The democratic election in South Africa in April 1994 signalled the end of the four-year transition from white minority rule and the birth of a nonracial Government of National Unity. However, the accession of Nelson Mandela to the presidency of South Africa marks the end of transition in one sense only. At the level of government, voteless and powerless blacks have been enfranchised and empowered. At many other levels, particularly the terrain of gender politics, the process of transition is incomplete and struggles continue. In this chapter, we argue that the politics of gender during the period of transition reflects both an engagement with international debates and a response to the specific dynamics of the transition.
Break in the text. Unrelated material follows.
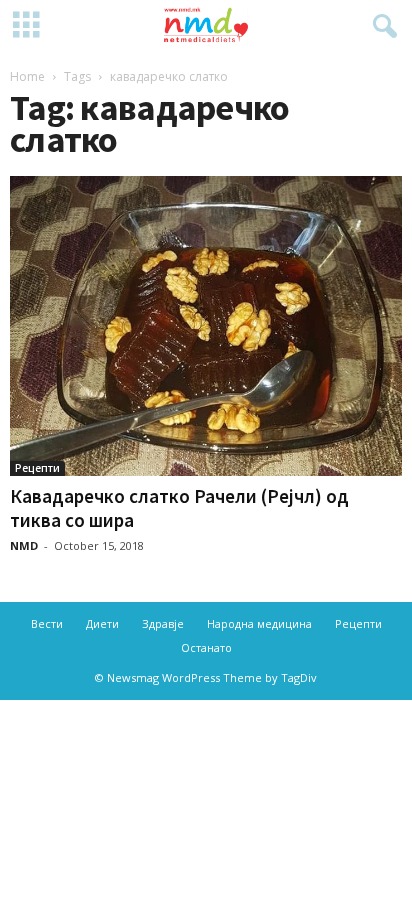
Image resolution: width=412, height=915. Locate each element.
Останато (206, 647)
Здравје (163, 623)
Paradoxically, the possibilities for advancing feminist causes have multiplied even as the categories of ‘women’ and ‘men’, as well as the project of feminism itself, have been called into question. In the present period of rapid social change various gender identities are being fragmented and challenged. This presents opportunities for a more productive politics of gender at one moment even as it seems to close off possibilities at another. As far as gender is concerned, the transformation of South African society is still very much underway. Indeed, the nature of the changes in political identities — including gender identities — during this period of transition raises important questions about apartheid-era interpretations of South African politics, which theorists have been slow to abandon. New ways of imagining politics and transformation need to replace the dualistic political imaginary which underpinned both apartheid and anti-apartheid politics and analysis.